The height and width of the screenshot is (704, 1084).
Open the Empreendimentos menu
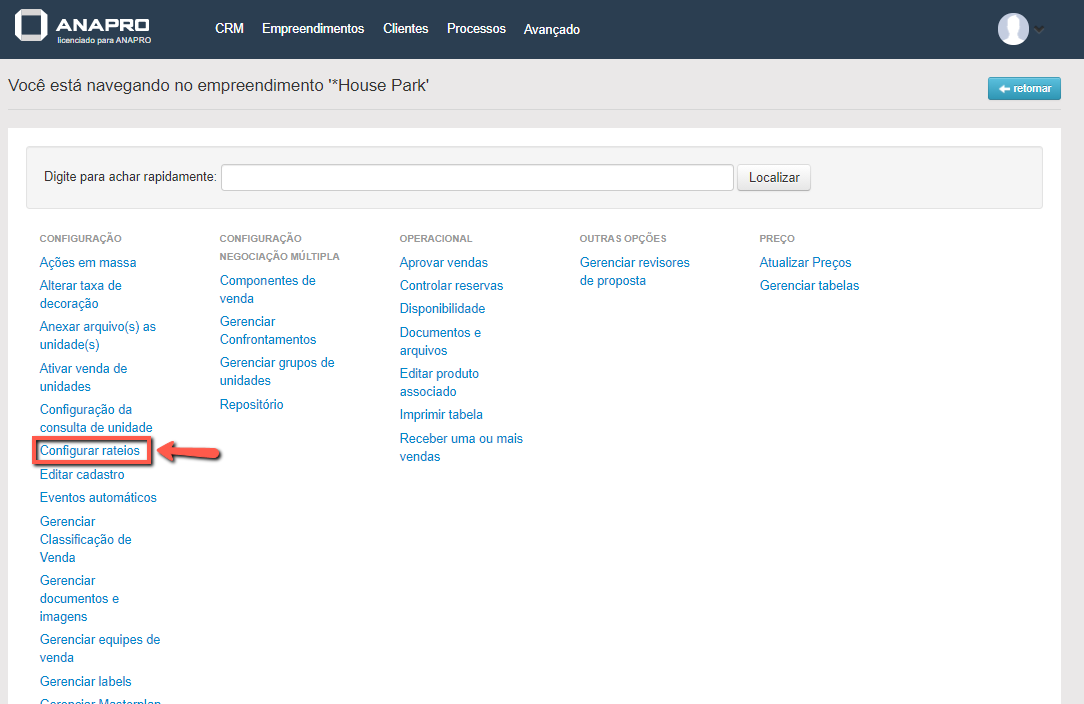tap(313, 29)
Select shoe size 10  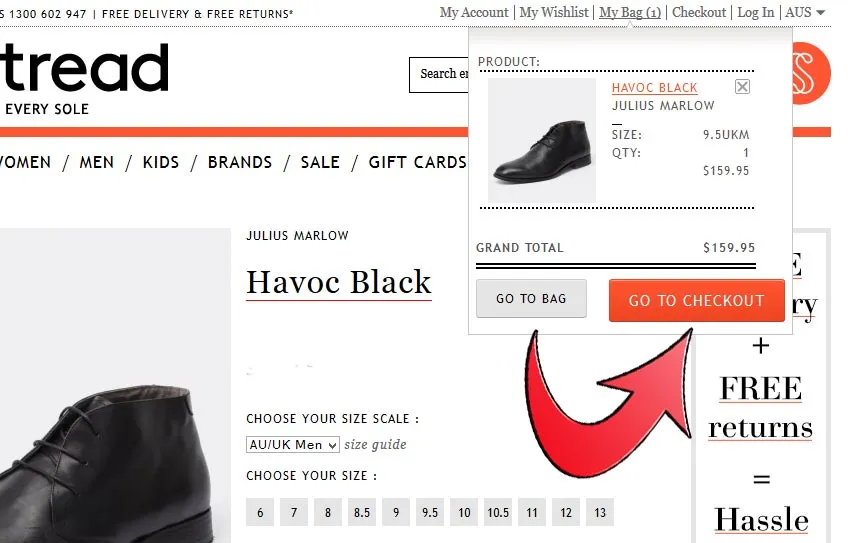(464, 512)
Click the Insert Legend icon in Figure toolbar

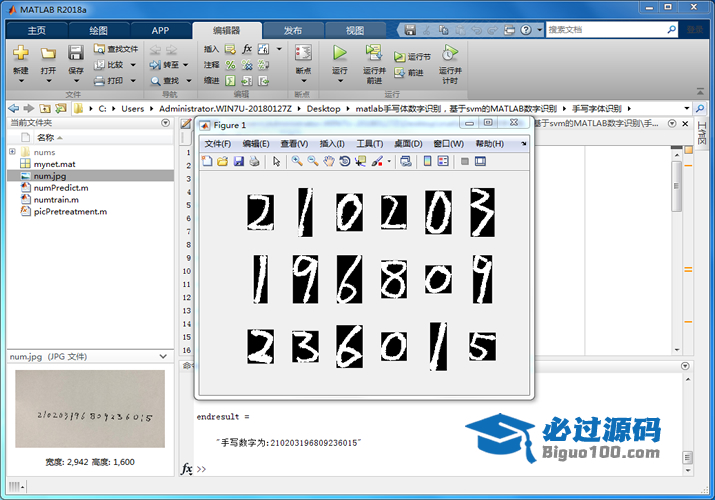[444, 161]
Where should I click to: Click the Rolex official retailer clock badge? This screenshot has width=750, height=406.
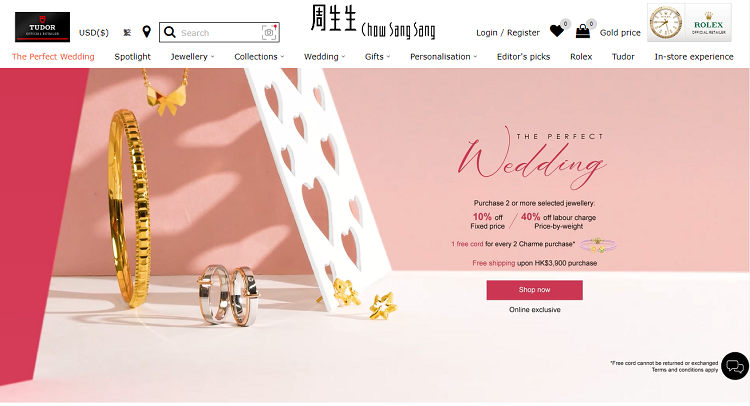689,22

STATED PROBLEM: Quote the listing word for word, starting at the line that contains "Click the Insert" and ending at the end of the listing. Omit the pictures.

FINAL RESULT:
Click the Insert Legend icon in Figure toolbar

[444, 161]
Where should I click to: Click the Rolex official retailer clock badge? This screenshot has width=750, height=406.
689,22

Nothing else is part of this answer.